DOCUMENT EXTRACT ::
===============

# KKT condition with equality and inequality constraints

find the KKT point of the following problem: $$\min\quad f(x_1,x_2)=(x_1-3)^{2}+(x_2-2)^{2}\\ subject\quad to\qquad \qquad \qquad \qquad \qquad\qquad\\ x_1^{2}+x_2^{2}\le5\\ x_1+2x_2=4\\ x_1\ge0,x_2\ge0$$

what I tried:

for the general problem: $$min\quad f(\textbf x)\\ s.t.\quad h_i(\textbf x)=0\quad (i=1,2,\dots ,m)\\ g_j(\textbf x)\ge0\quad (j=1,2,\dots,l)$$

where $$\textbf x=(x_1,x_2,\dots,x_n)^{T}$$

the KKT condition is

$$\nabla f(x^{*})-\sum_{j=1}^{l}\gamma_j^*\nabla g_j(x^*)-\sum_{i=1}^m\lambda_i^*\nabla h_i(x^*)=0\\ \gamma_j^*g_j(x^*)=0\quad (j=1,2,\dots,l)\\ \gamma_j^*\ge0\quad (j=1,2,\dots,l)$$ where $$x^*=(x_1,x_2,\dots,x_n)^{T}$$,$$\gamma^*=(\gamma_1^*,\gamma_2^*,\dots,\gamma_l^*)^{T}$$,$$\lambda^*=(\lambda_1^*,\lambda_2^*,\dots,\lambda_m^*)^{T}$$

$$x^*$$ is the KKT point if $$x^*$$ satisfies the KKT condition.

with this knowledge, for the specific problem above,

Let $$f(\textbf x)=(x_1-3)^{2}+(x_2-2)^{2}\\ g_1(\textbf x)=-x_1^2-x_2^2+5\\ g_2(\textbf x)=x_1\\ g_3(\textbf x)=x_2 h_1(x)=x_1+2x_2-4$$ (change $$x_1^2+x_2^2\le5$$ to the general form $$-x_1^2-x_2^2+5\ge0$$)

===============

Records for finding displayed items
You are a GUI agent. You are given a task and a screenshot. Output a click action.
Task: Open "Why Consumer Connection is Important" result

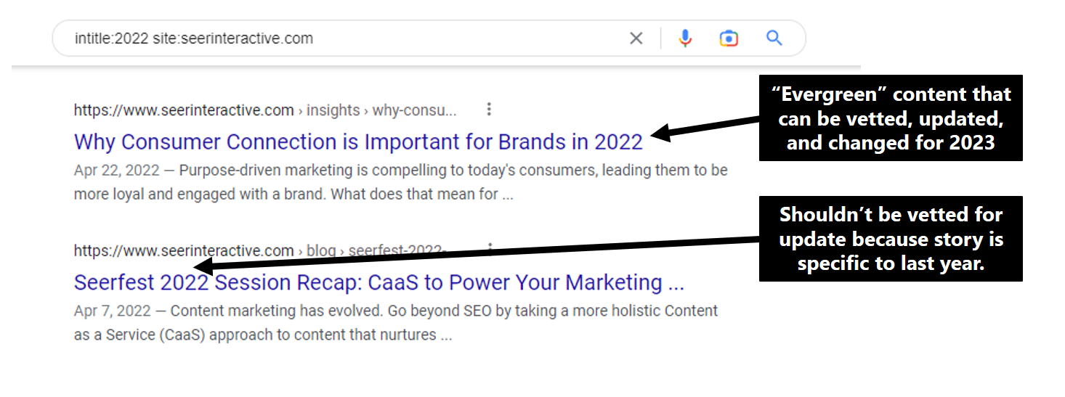358,142
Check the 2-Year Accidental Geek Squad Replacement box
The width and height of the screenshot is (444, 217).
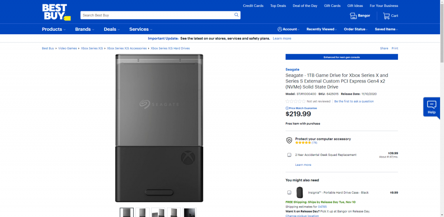[289, 155]
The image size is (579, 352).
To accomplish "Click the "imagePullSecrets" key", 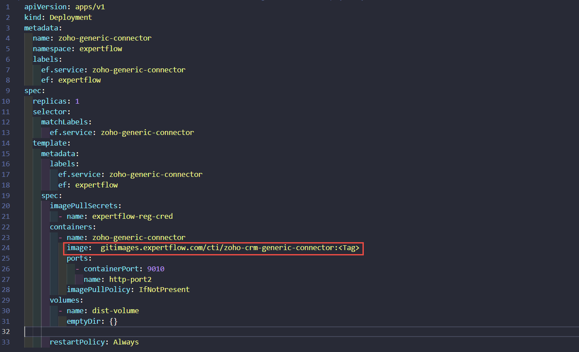I will point(83,206).
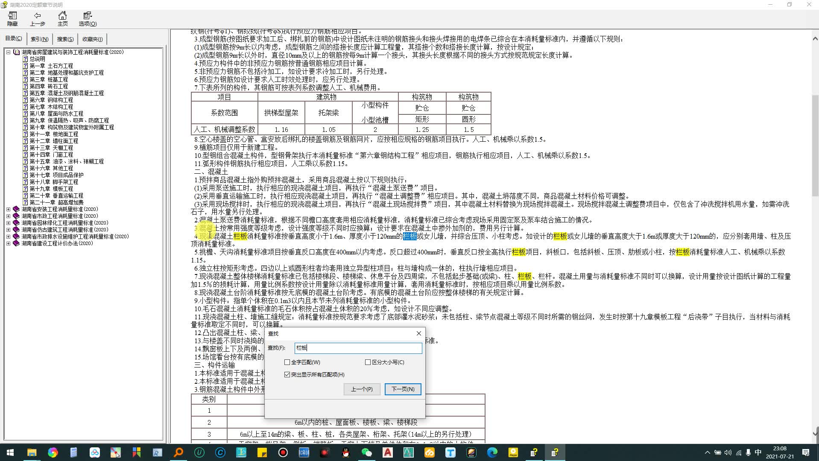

===============

TO DO ::
(a) Answer these from the KKT question, one per line:
(i) What function is to be minimized?
(ii) What general form is x1^2 + x2^2 ≤ 5 changed into?
(iii) Under what condition is x* a KKT point?
(b) List every constraint of the specific problem as first stated in the KKT question.

FINAL RESULTS ::
(a)
(i) f(x1, x2) = (x1 − 3)^2 + (x2 − 2)^2
(ii) −x1^2 − x2^2 + 5 ≥ 0
(iii) When x* satisfies the KKT condition.

(b)
x1^2 + x2^2 ≤ 5
x1 + 2x2 = 4
x1 ≥ 0
x2 ≥ 0